Brent Weeks is the best-selling author of The Night Angel trilogy and The Lightbringer Seriesa “five-volume epic fantasy trilogy” that’s been in the works for the past 11 years. Now, the final volume, The Burning White, is finally complete. Ahead of its release next week, Weeks dropped by r/Fantasy for an AMA, where he talked writing tips, the one most essential rule of writing, the books that were the most fun to write, and much, much more. Here are the highlights! (Stick around until the end for a surprise cameo from Joe Abercrombie.)

On his tips for aspiring writers: 

My tip for writers isn’t original, and others have said it better, but: You gotta finish. Nobody has to *see* the thing you finished, but you have to finish it. You may be one of those writers who doesn’t really figure out what your story is about until you finish it, and regardless, you are going to learn things by finishing that can be learned no other way. The follow up to that is that you’re going to need to learn to manage your own emotions. It’s a rollercoaster, and you can too easily read what you wrote yesterday, think it’s crap, and quit. Of COURSE it’s crap. You start ex nihilo, and you get mud–and only after that can you make that mud into something that lives and breathes. At least, that was God’s drafting process. I’d find that Ira Glass video about the Gap  (Ed note: this one) to help young artists with good taste but not yet very many writing skills.
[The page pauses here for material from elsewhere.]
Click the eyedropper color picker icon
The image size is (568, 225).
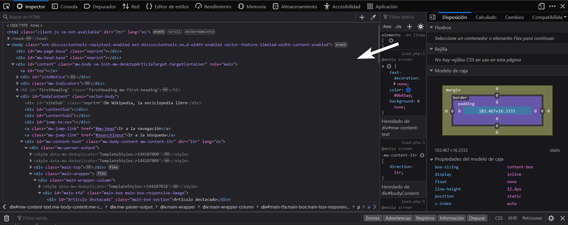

It’ll help you.

On the most essential rule of writing: 

I have like 60 pages worth of writing advice on my website. (Check the Writing Advice, under the Extras tab, IIRC.) But yeah, it IS overwhelming. Remember that there’s only one rule. All the writing rules serve one thing, and if you do this one thing, you can break every other rule in the book: Keep readers turning pages.

That’s it. It’s that simple. “Don’t info dump” Why? Because it’s boring. “Set up micro tensions to arc to the bigger tension” Why? Because you want people not to be bored. “Don’t introduce too many characters at once” Why? Because it’s confusing, and then when strangers are doing things, it’s boring. Etc.

So I say start with that in mind, and then when you get in trouble, figure out what you’re messing up, and find someone who does THAT thing well. Study how they do it. Mark up your book. Then read writing books about it if you want to. There are dozens or hundreds of skills that go into writing, but most of them you’ll be intuitively good at if you’ve been a reader for many years. The others can be learned. And you don’t have to be great at all of them to have a great career. Ask any sneered-at but wealthy author.

On the “little things” he enjoyed adding to Lightbringer:

Most of the reading I do these days is history, so that stuff makes it into my books all the time–and sometimes it shows me what NOT to put into my books as well. I enjoy putting little bits of science in the books where I can. It’s sometimes hard to do because their level of scientific understanding and even their jargon are really different than ours, so if I use the correct terminology for a phenomenon, it will actually be immersion breaking. One of these was finding out about millimeter-wave radiation being used for riot dispersal in our world from a declassified military briefing: they point this truck-mounted thing at you, and you suddenly feel like your whole body is on fire! (But it only penetrates a tiny way into your skin, so allegedly doesn’t do any permanent harm.) That’s pretty darn cool, especially when I realized that it’s exactly the right part of the spectrum for a certain to use. But she has no idea what she’s doing.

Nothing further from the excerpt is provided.